### TASK ITEM
Using the entries below, write out the line with "жижа (673, 1738)", the line with "Мотор (147, 454)", and every line in between, exactly as each is written.

[Start of Attachment]

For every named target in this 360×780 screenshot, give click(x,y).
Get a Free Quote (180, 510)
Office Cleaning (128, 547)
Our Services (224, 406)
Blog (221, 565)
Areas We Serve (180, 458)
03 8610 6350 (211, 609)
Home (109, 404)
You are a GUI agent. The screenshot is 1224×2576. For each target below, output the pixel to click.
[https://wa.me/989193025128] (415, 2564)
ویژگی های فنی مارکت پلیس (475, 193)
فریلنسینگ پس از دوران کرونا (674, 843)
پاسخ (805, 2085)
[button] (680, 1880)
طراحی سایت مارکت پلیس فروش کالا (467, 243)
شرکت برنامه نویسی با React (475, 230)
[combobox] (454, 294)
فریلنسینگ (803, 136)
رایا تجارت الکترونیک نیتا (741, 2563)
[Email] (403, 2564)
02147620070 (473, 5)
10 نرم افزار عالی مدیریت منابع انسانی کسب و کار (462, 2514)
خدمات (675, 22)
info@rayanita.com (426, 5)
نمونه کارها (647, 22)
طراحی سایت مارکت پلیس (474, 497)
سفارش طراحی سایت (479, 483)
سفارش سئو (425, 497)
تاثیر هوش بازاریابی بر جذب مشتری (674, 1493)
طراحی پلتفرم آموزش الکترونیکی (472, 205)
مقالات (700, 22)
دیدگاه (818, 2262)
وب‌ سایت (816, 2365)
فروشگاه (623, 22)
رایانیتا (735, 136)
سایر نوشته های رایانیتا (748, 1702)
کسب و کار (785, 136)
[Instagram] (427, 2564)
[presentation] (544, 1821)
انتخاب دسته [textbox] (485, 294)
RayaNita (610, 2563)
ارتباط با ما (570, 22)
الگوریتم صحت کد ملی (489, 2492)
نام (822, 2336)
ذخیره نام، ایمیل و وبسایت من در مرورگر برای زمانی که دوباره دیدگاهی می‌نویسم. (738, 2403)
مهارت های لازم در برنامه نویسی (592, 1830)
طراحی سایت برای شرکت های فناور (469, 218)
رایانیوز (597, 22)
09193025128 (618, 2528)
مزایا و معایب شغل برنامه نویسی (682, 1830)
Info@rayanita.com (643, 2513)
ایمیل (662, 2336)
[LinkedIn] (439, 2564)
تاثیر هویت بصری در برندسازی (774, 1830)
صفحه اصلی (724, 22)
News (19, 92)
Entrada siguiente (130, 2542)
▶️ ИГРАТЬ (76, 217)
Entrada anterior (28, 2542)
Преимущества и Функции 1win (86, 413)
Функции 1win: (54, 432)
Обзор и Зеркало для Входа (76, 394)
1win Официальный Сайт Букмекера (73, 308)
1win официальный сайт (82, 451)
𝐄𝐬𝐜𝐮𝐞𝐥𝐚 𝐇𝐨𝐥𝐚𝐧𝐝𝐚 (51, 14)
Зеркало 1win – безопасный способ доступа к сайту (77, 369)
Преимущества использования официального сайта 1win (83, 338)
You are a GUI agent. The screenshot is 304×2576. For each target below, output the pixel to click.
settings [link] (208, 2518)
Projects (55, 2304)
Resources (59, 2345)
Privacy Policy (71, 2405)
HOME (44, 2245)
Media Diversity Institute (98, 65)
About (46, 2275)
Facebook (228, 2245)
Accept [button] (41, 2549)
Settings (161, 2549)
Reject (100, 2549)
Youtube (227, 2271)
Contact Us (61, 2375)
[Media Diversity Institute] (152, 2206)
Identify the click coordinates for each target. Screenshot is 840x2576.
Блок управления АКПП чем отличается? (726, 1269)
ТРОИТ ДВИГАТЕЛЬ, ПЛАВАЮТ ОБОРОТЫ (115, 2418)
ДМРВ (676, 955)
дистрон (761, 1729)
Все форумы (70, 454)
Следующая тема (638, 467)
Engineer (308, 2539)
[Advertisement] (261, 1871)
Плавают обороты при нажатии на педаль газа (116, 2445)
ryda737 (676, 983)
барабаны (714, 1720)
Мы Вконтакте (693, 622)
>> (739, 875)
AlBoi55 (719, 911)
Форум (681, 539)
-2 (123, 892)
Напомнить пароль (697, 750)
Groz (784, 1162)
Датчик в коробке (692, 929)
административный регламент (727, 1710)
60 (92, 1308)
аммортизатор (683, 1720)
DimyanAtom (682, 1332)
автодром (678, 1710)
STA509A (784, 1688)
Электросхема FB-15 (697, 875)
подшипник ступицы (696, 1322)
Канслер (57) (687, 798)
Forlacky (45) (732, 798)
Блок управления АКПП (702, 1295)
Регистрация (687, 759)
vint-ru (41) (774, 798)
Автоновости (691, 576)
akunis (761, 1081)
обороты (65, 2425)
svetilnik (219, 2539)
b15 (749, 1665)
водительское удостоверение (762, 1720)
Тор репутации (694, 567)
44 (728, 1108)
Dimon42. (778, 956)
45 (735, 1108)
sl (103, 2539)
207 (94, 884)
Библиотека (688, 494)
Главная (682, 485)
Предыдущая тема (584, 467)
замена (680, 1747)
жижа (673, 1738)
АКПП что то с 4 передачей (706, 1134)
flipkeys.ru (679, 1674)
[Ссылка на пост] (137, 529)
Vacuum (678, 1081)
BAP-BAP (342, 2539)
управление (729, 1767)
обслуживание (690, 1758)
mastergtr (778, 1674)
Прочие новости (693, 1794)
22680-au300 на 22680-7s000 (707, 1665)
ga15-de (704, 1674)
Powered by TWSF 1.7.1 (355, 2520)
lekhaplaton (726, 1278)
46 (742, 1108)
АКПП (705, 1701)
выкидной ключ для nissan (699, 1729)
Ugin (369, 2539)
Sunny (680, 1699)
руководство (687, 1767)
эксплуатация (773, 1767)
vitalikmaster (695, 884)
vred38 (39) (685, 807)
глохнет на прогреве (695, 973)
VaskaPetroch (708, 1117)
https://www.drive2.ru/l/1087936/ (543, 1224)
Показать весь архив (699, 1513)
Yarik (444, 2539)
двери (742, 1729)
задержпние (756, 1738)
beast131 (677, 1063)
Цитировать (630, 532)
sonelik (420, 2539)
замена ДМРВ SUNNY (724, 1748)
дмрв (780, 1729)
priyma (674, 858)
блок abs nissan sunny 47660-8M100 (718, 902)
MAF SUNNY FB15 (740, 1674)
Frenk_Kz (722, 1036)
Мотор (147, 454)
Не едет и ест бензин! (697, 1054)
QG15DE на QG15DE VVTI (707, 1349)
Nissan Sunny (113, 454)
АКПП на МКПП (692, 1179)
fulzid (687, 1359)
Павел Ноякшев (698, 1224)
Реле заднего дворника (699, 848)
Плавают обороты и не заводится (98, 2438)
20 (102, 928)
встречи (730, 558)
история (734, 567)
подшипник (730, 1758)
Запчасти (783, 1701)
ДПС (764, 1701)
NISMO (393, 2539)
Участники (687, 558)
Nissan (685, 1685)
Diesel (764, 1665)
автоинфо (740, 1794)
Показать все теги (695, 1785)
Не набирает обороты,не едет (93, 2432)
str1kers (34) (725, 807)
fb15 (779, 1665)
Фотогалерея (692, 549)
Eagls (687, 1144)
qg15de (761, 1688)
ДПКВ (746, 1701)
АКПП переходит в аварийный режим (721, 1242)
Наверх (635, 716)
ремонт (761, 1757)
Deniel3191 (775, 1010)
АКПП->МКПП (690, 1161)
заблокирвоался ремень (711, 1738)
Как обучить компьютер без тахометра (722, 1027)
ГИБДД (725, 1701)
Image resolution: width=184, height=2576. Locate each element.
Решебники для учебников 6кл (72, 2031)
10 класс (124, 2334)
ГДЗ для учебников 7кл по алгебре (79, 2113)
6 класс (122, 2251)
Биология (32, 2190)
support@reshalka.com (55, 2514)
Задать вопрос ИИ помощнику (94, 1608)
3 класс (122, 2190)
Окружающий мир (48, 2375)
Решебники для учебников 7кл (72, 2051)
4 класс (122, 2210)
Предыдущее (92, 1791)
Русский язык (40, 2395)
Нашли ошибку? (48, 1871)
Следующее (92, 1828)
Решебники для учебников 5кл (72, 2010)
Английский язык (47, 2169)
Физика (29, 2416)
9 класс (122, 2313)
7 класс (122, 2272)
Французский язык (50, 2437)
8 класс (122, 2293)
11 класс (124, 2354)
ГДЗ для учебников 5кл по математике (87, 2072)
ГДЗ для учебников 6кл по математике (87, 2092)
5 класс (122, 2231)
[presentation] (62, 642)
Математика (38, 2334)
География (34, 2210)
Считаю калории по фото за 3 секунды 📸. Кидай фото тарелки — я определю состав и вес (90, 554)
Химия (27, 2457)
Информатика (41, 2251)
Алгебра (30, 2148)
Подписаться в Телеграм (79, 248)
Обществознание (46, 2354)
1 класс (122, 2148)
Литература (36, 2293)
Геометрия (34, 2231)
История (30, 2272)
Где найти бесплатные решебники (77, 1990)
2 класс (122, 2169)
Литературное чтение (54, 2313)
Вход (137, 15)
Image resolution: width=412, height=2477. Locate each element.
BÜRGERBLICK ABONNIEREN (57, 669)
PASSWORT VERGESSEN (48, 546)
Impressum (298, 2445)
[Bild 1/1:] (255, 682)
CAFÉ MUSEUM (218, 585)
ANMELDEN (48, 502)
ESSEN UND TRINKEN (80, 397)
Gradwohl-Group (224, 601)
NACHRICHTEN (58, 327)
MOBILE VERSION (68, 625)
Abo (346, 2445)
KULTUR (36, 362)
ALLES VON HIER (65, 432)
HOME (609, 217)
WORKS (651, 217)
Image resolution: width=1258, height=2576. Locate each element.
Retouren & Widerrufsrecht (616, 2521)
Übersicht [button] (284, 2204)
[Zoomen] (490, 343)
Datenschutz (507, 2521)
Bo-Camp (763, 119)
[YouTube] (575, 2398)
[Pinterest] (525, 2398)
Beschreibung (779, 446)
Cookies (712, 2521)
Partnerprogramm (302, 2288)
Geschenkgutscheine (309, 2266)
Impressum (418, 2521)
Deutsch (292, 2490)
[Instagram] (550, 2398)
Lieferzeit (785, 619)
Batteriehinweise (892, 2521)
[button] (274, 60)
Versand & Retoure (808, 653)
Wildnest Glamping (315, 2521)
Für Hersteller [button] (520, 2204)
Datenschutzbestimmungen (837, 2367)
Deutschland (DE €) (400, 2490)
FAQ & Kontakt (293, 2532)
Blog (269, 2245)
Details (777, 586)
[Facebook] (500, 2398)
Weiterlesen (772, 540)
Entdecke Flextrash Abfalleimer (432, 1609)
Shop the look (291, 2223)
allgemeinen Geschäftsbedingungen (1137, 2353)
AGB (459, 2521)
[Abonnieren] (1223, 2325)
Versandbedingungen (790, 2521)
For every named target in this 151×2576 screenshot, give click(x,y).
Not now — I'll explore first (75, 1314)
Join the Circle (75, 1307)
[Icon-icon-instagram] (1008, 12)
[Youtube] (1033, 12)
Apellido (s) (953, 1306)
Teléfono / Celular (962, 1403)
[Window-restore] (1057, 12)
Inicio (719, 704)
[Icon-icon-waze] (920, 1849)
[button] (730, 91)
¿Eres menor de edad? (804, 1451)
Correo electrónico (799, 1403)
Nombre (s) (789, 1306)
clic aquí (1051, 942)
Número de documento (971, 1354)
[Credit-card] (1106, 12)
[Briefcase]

[End of Attachment]

### WRITTEN RESPONSE
жижа (673, 1738)
АКПП что то с 4 передачей (706, 1134)
flipkeys.ru (679, 1674)
[Ссылка на пост] (137, 529)
Vacuum (678, 1081)
BAP-BAP (342, 2539)
управление (729, 1767)
обслуживание (690, 1758)
mastergtr (778, 1674)
Прочие новости (693, 1794)
22680-au300 на 22680-7s000 (707, 1665)
ga15-de (704, 1674)
Powered by TWSF 1.7.1 (355, 2520)
lekhaplaton (726, 1278)
46 (742, 1108)
АКПП (705, 1701)
выкидной ключ для nissan (699, 1729)
Ugin (369, 2539)
Sunny (680, 1699)
руководство (687, 1767)
эксплуатация (773, 1767)
vitalikmaster (695, 884)
vred38 (39) (685, 807)
глохнет на прогреве (695, 973)
VaskaPetroch (708, 1117)
https://www.drive2.ru/l/1087936/ (543, 1224)
Показать весь архив (699, 1513)
Yarik (444, 2539)
двери (742, 1729)
задержпние (756, 1738)
beast131 (677, 1063)
Цитировать (630, 532)
sonelik (420, 2539)
замена ДМРВ SUNNY (724, 1748)
дмрв (780, 1729)
priyma (674, 858)
блок abs nissan sunny 47660-8M100 (718, 902)
MAF SUNNY FB15 (740, 1674)
Frenk_Kz (722, 1036)
Мотор (147, 454)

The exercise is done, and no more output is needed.